_TASK GOAL_
Print exactly the lines below between the line holding "You are a GUI" and the line holding "Linkedin Icon (1499, 94)", inclusive, and nothing more.
MATERIALS PROVIDED START
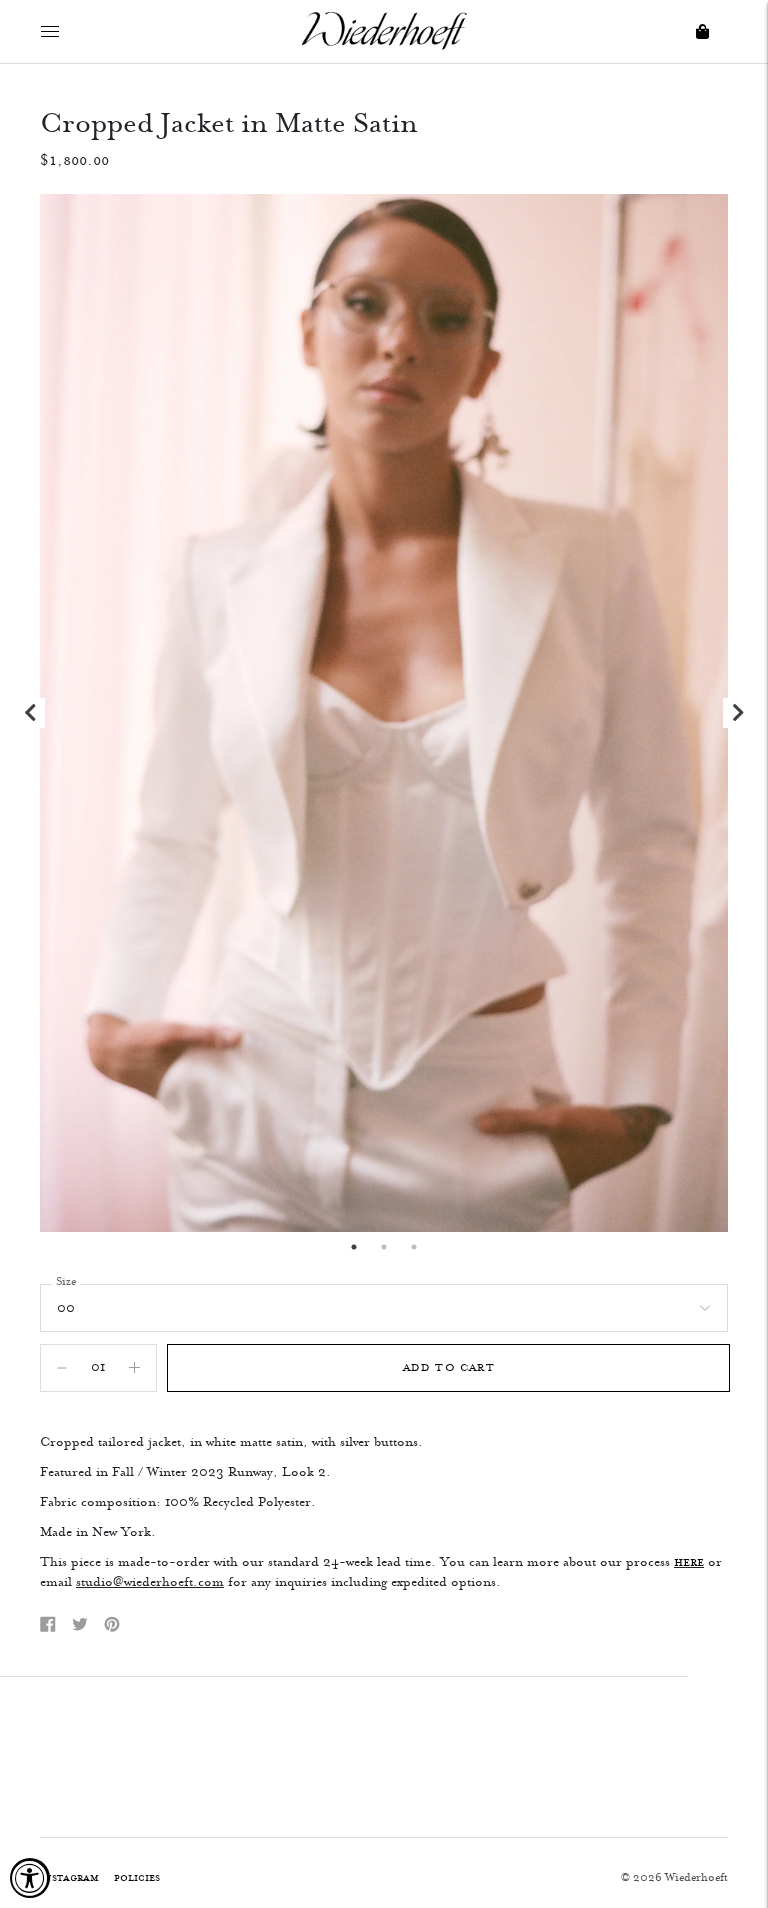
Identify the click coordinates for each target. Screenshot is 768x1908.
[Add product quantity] (62, 1368)
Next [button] (738, 713)
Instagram (69, 1877)
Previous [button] (30, 713)
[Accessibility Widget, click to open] (30, 1878)
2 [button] (384, 1247)
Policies (137, 1877)
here (689, 1562)
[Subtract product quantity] (134, 1368)
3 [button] (414, 1247)
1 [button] (354, 1247)
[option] (384, 713)
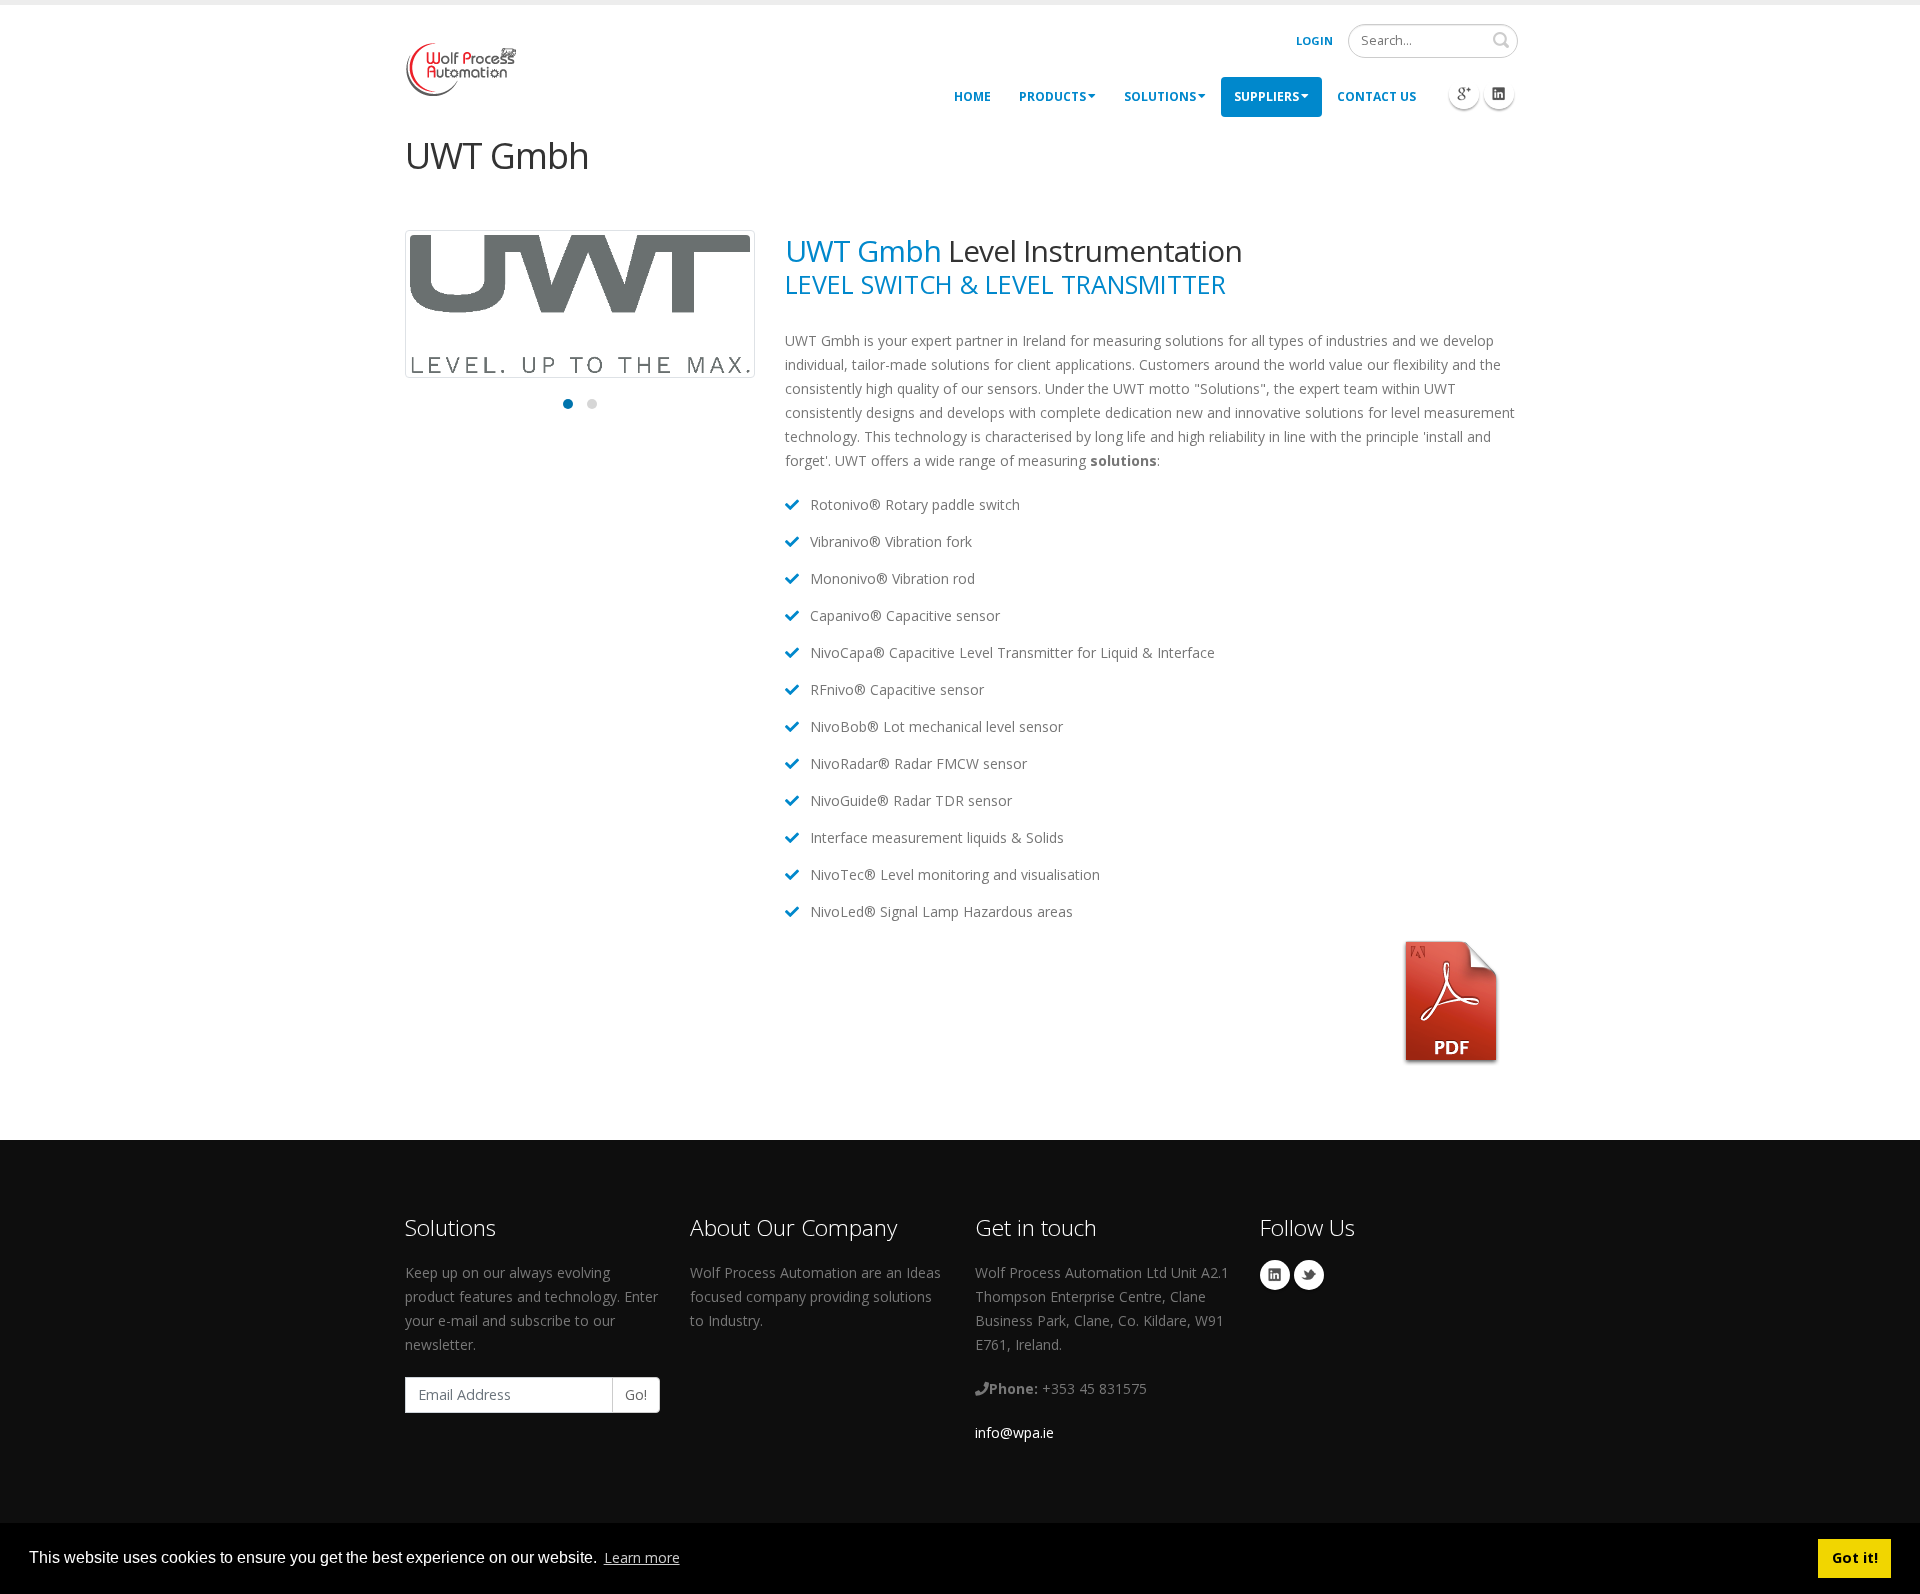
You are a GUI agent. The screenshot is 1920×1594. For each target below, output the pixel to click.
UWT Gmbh (863, 250)
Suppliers (1266, 96)
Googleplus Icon (1464, 94)
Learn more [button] (642, 1557)
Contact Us (1376, 96)
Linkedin (1275, 1275)
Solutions (1160, 96)
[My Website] (460, 67)
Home (972, 96)
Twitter (1309, 1275)
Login (1314, 40)
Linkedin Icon (1499, 94)
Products (1052, 96)
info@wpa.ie (1014, 1432)
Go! (636, 1394)
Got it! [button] (1855, 1557)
MATERIALS PROVIDED END
_RESPONSE_
You are a GUI agent. The screenshot is 1920×1594. For each target below, output the pixel to click.
UWT Gmbh (863, 250)
Suppliers (1266, 96)
Googleplus Icon (1464, 94)
Learn more [button] (642, 1557)
Contact Us (1376, 96)
Linkedin (1275, 1275)
Solutions (1160, 96)
[My Website] (460, 67)
Home (972, 96)
Twitter (1309, 1275)
Login (1314, 40)
Linkedin Icon (1499, 94)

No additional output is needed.